In the study published in Nature Communications inducing old human cells in a lab dish to briefly express Yamanaka factor proteins was found to rewind many of the molecular hallmarks of aging, and to render the treated cells nearly indistinguishable from younger counterparts in the study according to the researchers.
"When iPS cells are made from adult cells, they become both youthful and pluripotent," said Vittorio Sebastiano, PhD, assistant professor of obstetrics and gynecology and the Woods Family Faculty Scholar in Pediatric Translational Medicine. "We've wondered for some time if it might be possible to simply rewind the aging clock without inducing pluripotency. Now we've found that, by tightly controlling the duration of the exposure to these protein factors, we can promote rejuvenation in multiple human cell types."
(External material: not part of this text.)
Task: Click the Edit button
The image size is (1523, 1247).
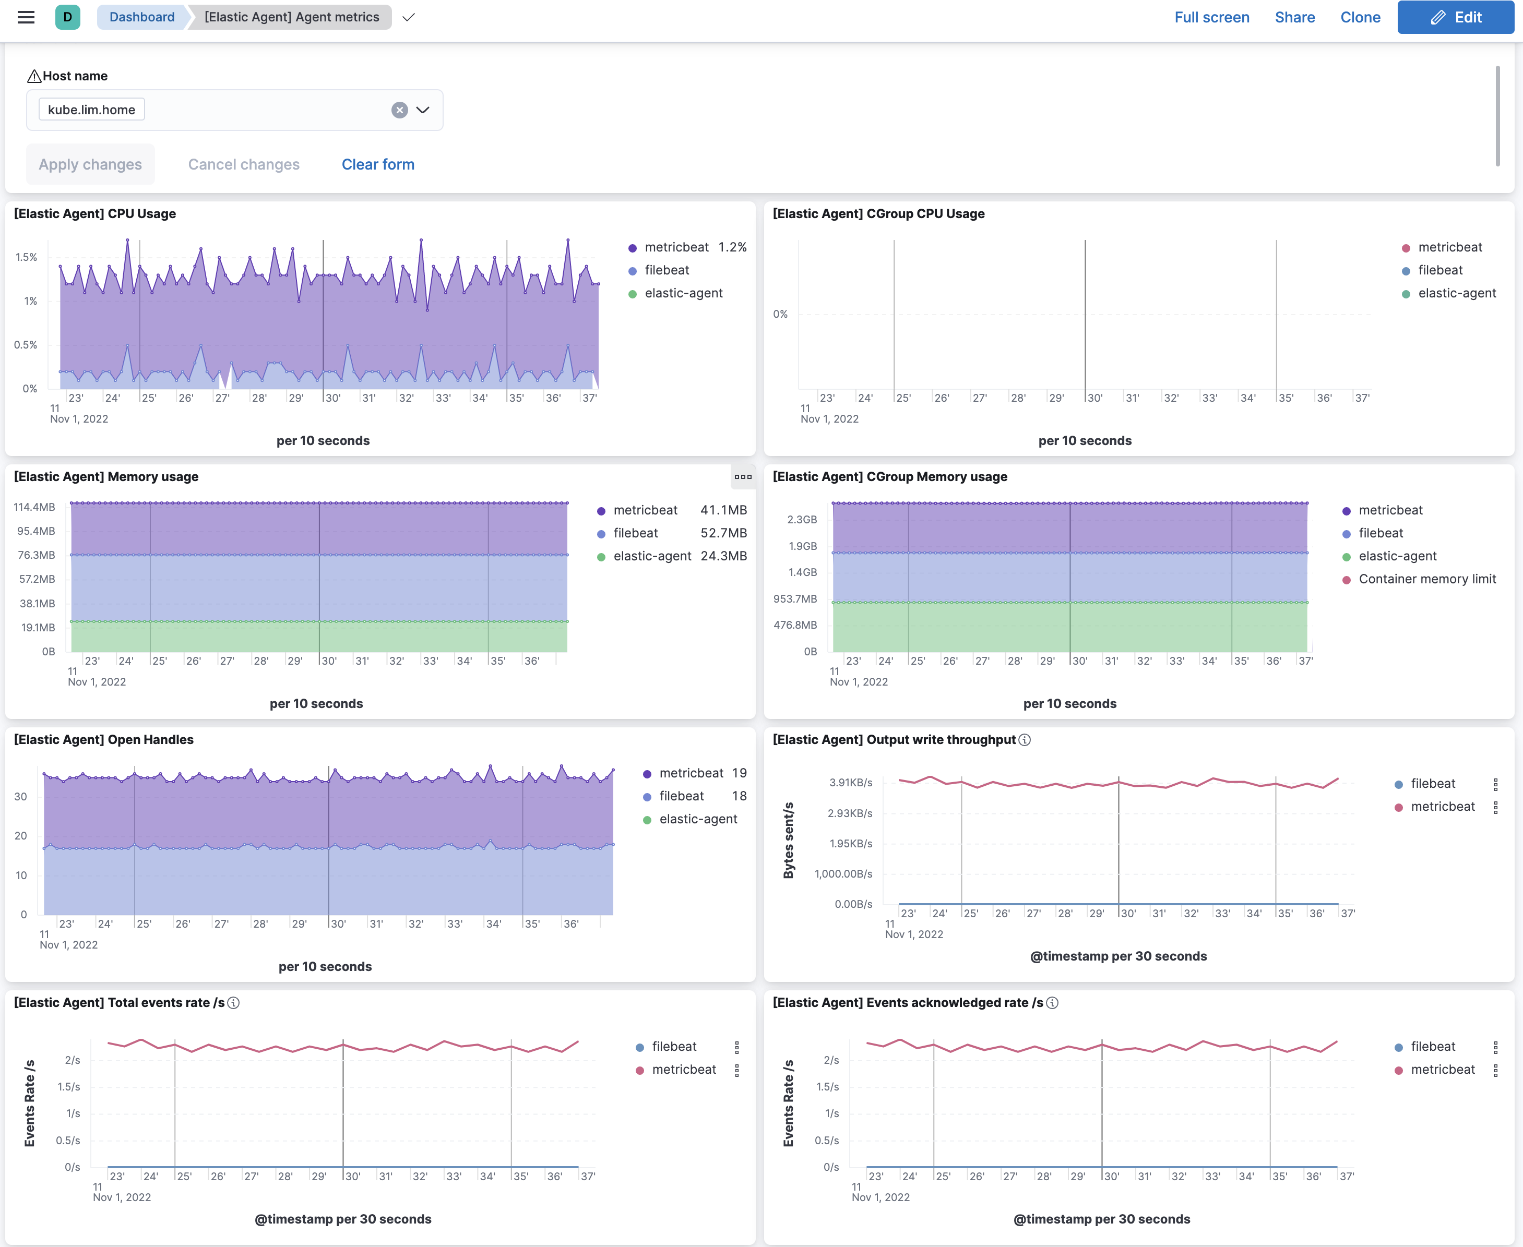Action: (1455, 17)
"We are very excited about these findings," said study co-author Thomas Rando, MD, PhD, professor of neurology and neurological sciences and the director of Stanford's Glenn Center for the Biology of Aging. "My colleagues and I have been pursuing the rejuvenation of tissues since our studies in the early 2000s revealed that systemic factors can make old tissues younger. In 2012, Howard Chang and I proposed the concept of using reprogramming factors to rejuvenate cells and tissues, and it is gratifying to see evidence of success with this approach." Chang, MD, PhD, is a professor of dermatology and of genetics at Stanford.
The researchers devised a way to use messenger RNA to temporarily express 6 reprogrammed factors: the four Yamanaka factors plus two additional proteins in human skin and blood vessel cells. Gene expression patterns were compared to treated cells and control cells obtained from elderly adults with those from younger people.
Cells from the elderly were found to exhibit signs of aging reversal after four days of exposure and more closely resemble younger cells in their gene expression patterns while untreated cells expressed higher levels of genes associated with known aging pathways. When examining patterns of methyl group chemical tags, treated cells appeared to be 1.5-3.5 years younger on average than the untreated elderly cells, with peaks of 3.5 years in skin cells and 7.5 years in blood vessels.
"We saw a dramatic rejuvenation across all hallmarks but one in all the cell types tested," Sebastiano said. "But our last and most important experiment was done on muscle stem cells. Although they are naturally endowed with the ability to self-renew, this capacity wanes with age. We wondered, can we also rejuvenate stem cells and have a long-term effect?"
When old mouse stem cells that were treated were transplanted back into elderly mice, the animals were found to regain the muscle strength of younger mice.
When isolating cells from cartilage of humans with/without osteoarthritis the temporary exposure of osteoarthritic cells to reprogrammed factors was found to reduce the secretion of inflammatory molecules and to improve cell ability to divide and function.
The team is working to optimize the panel of reprogrammed proteins to rejuvenate human cells and are exploring treating cells/tissues without removing them from the body; they have also formed Turn Biotechnologies to work on developing therapies for osteoarthritis and other diseases with the goal to Turn Back Time.
"Although much more work needs to be done, we are hopeful that we may one day have the opportunity to reboot entire tissues," Sebastiano said. "But first we want to make sure that this is rigorously tested in the lab and found to be safe."